722.2315/1570a: Telegram

The Acting Secretary of State to the Ambassador in Peru (Norweb)28

167. The Governments of Argentina, Brazil, and the United States have agreed to instruct their diplomatic representatives in Lima and in Quito to request joint interviews with the Minister for Foreign Affairs of the countries to which they are accredited. Please consult at once with your Argentine and Brazilian colleagues and, in agreement with them, request a joint interview with the Minister for Foreign Affairs. At this interview you will state the views that follow hereafter as quoted from a memorandum agreed to by the three Governments:

“At these interviews the representatives of Argentina, Brazil and the United States would first refer to the good offices tendered by the three Governments to the Governments of Ecuador and of Peru in order that they might assist in preventing the outbreak of exactly the kind of hostile incident which has now unfortunately broken out in connection with the boundary dispute.29

They would next state that both Governments accepted these good offices.

They should next remind the Minister for Foreign Affairs that the three Governments had expressed the earnest hope that the Governments of Ecuador and of Peru would take every necessary step to prevent the outbreak of hostile incidents and an aggravation of the dispute.

They should then say that official communications have been received from both the Government of Ecuador and the Government of Peru claiming that the outbreak of the present hostilities was due to the other party to the dispute. On the basis of the information now available to the three powers tendering their good offices, it will be impossible to form any final opinion as to the merits of these claims.

It would seem that the only sure way of preventing an aggravation of the present hostilities and a recurrence of these incidents would be [Page 232] for the withdrawal by each Government of its military forces a distance of 15 kilometers from the line of the so-called status quo tacitly recognized previously by both Governments.

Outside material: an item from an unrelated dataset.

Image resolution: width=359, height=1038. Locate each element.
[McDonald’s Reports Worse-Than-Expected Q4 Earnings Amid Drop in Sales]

Over this area the airplanes of neither party to the dispute would pass.

If these suggestions are acceptable to the two Governments, it is urged that the Governments of Ecuador and Peru immediately sign a declaration of friendship and agree to maintain their military forces behind the lines to which they have withdrawn in accordance with the stipulation in the previous paragraph. Moreover, for the purpose of assuring the effective and prompt withdrawal of the military forces of each country from the line of the so-called status quo, military attachés of the American countries in the two capitals or other military experts will be instructed to collaborate with the authorities designated by the Governments of Ecuador and of Peru. All further assistance will be offered in every other practicable way in order to expedite a prompt cessation of the existing hostilities.[”]

  1. A similar telegram was sent on the same date to the Minister in Ecuador as telegram No. 110.
  2. On July 5, 1941, reports were received of incidents of armed conflict between Ecuador and Peru in border regions.